(iceberg-python) branch main updated: perf: iterate over generators when writing datafiles to reduce memory pressure (#2671)

kevinjqliu Mon, 03 Nov 2025 10:47:32 -0800

This is an automated email from the ASF dual-hosted git repository.

kevinjqliu pushed a commit to branch main
in repository https://gitbox.apache.org/repos/asf/iceberg-python.git



The following commit(s) were added to refs/heads/main by this push:
     new 5773b7f1 perf: iterate over generators when writing datafiles to 
reduce memory pressure (#2671)
5773b7f1 is described below

commit 5773b7f1bf2081a90a490f9d670eef804eb88ab4
Author: Alex <[email protected]>
AuthorDate: Mon Nov 3 11:46:49 2025 -0700

    perf: iterate over generators when writing datafiles to reduce memory 
pressure (#2671)
    
    # Rationale for this change
    
    When writing to partitioned tables, there is a large memory spike when
    the partitions are computed because we `.combine_chunks()` on the new
    partitioned arrow tables and we materialize the entire list of
    partitions before writing data files.
    
    This PR switches the partition computation to a generator to avoid
    materializing all the partitions in memory at once, reducing the memory
    overhead of writing to partitioned tables.
    
    ## Are these changes tested?
    
    No new tests.
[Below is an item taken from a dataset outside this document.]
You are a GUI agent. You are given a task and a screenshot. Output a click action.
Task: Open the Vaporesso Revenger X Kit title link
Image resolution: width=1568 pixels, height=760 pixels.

The tests using this method were updated to consume the
    generator as a list.
    
    However, in my personal use case, I am using
    `pa.total_allocated_bytes()` to determine memory allocation before and
    after the write and see the following across 5 writes of ~128 MB:
    
    | Run | Original Impl (Before Write) | Original Impl (After Write) |
    Iters (Before Write) | Iters (After Write) |
    |---|---|---|---|---|
    | 1 | 29.31 MB | 151.62 MB | 28.38 MB | 30.40 MB |
    | 2 | 27.74 MB | 151.62 MB | 28.85 MB | 30.36 MB |
    | 3 | 28.81 MB | 151.62 MB | 28.52 MB | 31.29 MB |
    | 4 | 28.71 MB | 151.62 MB | 29.27 MB | 30.64 MB |
    | 5 | 28.60 MB | 151.61 MB | 28.29 MB | 31.11 MB |
    
    This scales with the size of the write: if I want to write a 3 GB arrow
    table to a partitioned table, I need at least 6 GB RAM.
    
    ## Are there any user-facing changes?
    
    No.
---
 pyiceberg/io/pyarrow.py  | 41 +++++++++++++++++------------------------
 tests/io/test_pyarrow.py |  8 ++++----
 2 files changed, 21 insertions(+), 28 deletions(-)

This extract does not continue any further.